La verità putativa è più forte della diffamazione a mezzo stampa, senza contare il ruolo non secondario della punteggiatura per quanto riguarda un qualsiasi scritto. Sono questi i principi che si desumono dalla sentenza n. 36/2019 del Tribunale di Trieste (sezione civile).

Il caso in esame è la richiesta di risarcimento danni presentata da R.P. nei confronti del Gruppo editoriale L., del direttore de «Il Piccolo» P.P. e del giornalista C.E. colpevoli di aver diffuso a mezzo stampa «alcuni articoli in cui veniva data notizia della vicenda di cronaca giudiziaria che vedeva coinvolto l’odierno attore [R.P.], indagato per il reato di favoreggiamento della prostituzione insieme al sig. A.T., dando conto della partecipazione del medesimo P. alla commissione del reato nella non veritiera veste di fotografo delle candidate oltre che gestore del sito internet in cui venivano pubblicati gli annunci relativi all’attività di meretricio da queste svolta».
------------------------------------------------------------
CONSEGNA 1 –
Ripeti testualmente la parte del brano sulla sentenza compresa tra «La verità putativa» e «Trieste (sezione civile).», estremi inclusi.
CONSEGNA 2 –
Rispondi alle seguenti domande sul brano relativo alla sentenza del Tribunale di Trieste.
(a) In quale sezione del Tribunale di Trieste è stata pronunciata la sentenza n. 36/2019?
(b) Per quale reato era indagato R.P.?
(c) Di quale testata era direttore P.P.?
CONSEGNA 3 –
Porta avanti il brano sulla sentenza del Tribunale di Trieste, riprendendo subito dopo la sua ultima frase.
------------------------------------------------------------
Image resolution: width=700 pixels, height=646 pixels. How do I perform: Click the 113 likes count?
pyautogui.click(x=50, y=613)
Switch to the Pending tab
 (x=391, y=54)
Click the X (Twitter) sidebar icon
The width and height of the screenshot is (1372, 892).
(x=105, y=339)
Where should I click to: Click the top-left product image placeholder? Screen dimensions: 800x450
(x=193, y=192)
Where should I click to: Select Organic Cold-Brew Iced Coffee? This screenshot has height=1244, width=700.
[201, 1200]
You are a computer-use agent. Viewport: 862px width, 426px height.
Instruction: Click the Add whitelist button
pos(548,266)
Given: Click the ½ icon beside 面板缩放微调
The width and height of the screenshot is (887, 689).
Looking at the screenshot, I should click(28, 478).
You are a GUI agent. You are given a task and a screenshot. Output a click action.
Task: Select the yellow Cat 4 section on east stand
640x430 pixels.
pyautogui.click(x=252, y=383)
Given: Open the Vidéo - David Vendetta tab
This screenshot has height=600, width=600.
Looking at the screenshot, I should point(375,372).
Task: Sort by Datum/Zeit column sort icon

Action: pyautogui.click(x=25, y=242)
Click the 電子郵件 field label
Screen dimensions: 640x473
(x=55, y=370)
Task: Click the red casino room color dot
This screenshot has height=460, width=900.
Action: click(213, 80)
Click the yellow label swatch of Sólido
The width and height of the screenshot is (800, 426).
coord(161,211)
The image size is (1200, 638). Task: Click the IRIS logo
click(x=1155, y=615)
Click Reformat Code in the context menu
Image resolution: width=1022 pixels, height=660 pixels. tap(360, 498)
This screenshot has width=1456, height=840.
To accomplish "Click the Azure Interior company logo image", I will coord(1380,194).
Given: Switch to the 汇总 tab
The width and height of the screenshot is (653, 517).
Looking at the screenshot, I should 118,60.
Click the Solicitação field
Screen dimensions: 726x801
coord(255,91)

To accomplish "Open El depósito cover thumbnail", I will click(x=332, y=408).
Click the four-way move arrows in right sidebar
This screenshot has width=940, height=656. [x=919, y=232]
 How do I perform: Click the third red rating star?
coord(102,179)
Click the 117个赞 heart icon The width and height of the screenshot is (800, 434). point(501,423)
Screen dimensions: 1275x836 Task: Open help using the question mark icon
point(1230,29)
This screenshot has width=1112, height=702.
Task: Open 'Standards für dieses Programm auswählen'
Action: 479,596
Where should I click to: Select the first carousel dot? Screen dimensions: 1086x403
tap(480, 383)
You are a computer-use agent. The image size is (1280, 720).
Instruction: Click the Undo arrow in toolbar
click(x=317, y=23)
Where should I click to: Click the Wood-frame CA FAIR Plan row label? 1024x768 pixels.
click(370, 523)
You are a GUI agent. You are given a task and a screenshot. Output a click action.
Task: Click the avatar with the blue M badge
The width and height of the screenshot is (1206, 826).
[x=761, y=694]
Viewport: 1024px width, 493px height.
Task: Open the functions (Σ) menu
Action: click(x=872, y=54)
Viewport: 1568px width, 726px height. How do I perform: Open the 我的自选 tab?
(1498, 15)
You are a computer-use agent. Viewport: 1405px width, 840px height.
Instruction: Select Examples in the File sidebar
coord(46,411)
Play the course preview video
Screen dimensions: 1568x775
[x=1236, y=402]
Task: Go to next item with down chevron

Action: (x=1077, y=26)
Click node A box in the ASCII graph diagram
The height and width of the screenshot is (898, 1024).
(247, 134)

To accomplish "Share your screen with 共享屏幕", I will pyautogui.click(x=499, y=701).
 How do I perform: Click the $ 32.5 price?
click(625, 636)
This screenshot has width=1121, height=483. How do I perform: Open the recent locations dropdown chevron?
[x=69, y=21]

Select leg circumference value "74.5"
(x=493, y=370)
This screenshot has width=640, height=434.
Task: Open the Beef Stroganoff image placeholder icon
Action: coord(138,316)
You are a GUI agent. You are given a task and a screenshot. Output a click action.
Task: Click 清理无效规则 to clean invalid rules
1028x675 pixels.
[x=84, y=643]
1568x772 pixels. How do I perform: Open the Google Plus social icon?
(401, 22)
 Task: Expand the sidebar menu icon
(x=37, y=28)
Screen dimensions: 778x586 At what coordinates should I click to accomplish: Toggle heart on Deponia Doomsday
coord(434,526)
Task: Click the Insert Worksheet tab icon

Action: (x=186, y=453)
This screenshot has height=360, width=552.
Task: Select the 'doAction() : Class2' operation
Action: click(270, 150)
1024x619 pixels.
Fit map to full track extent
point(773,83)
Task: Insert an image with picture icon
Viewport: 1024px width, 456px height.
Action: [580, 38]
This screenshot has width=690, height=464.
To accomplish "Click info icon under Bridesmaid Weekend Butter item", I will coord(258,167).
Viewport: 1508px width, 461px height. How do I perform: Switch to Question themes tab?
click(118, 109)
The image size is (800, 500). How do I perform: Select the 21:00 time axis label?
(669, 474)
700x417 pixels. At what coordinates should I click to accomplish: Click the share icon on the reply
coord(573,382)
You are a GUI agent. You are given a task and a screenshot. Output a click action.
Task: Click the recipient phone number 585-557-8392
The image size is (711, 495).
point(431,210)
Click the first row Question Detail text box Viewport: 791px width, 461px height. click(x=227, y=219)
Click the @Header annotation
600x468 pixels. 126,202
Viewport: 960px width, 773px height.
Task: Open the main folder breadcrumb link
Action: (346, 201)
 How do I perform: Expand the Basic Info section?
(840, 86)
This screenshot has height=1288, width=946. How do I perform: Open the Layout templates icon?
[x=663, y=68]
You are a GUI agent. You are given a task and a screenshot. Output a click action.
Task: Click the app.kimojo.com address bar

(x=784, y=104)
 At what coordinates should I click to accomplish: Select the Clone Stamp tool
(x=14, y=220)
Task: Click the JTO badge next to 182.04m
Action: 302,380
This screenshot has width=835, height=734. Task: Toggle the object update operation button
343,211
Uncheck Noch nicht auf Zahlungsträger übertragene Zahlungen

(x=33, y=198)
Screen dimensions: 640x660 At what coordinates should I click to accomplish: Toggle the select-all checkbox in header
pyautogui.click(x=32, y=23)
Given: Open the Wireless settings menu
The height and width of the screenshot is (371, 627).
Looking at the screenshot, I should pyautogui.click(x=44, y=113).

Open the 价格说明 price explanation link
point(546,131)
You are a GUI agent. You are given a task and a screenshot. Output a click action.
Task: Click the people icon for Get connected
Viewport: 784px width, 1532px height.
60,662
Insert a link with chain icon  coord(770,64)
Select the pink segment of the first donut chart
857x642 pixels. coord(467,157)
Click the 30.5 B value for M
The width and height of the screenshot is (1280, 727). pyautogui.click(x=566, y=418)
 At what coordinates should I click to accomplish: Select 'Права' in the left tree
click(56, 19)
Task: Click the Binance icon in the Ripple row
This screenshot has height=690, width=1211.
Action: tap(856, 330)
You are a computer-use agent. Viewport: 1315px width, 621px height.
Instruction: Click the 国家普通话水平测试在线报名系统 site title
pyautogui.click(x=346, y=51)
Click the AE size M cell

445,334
------------------------------------------------------------
RISPOSTA 1 –
La verità putativa è più forte della diffamazione a mezzo stampa, senza contare il ruolo non secondario della punteggiatura per quanto riguarda un qualsiasi scritto. Sono questi i principi che si desumono dalla sentenza n. 36/2019 del Tribunale di Trieste (sezione civile).

RISPOSTA 2 –
(a) Nella sezione civile.
(b) Per favoreggiamento della prostituzione.
(c) Di «Il Piccolo».

RISPOSTA 3 –
Anzitutto, il Gruppo Editoriale L. risponde di essere stato erroneamente convocato come proprietario o editorie del quotidiano locale «Il Piccolo».

I convenuti P.P e C.E., per loro conto, affermano che la loro responsabilità sarebbe scriminata dal legittimo esercizio del diritto di cronaca. L’articolo contestato, infatti, riporta stralci di intercettazioni che sì provano la colpevolezza di R.P. e A.T., ma dalla quale punteggiatura, riportata fedelmente secondo fonte ufficiale, si può erroneamente desumere l’erronea attribuzione del ruolo di fotografo per R.P.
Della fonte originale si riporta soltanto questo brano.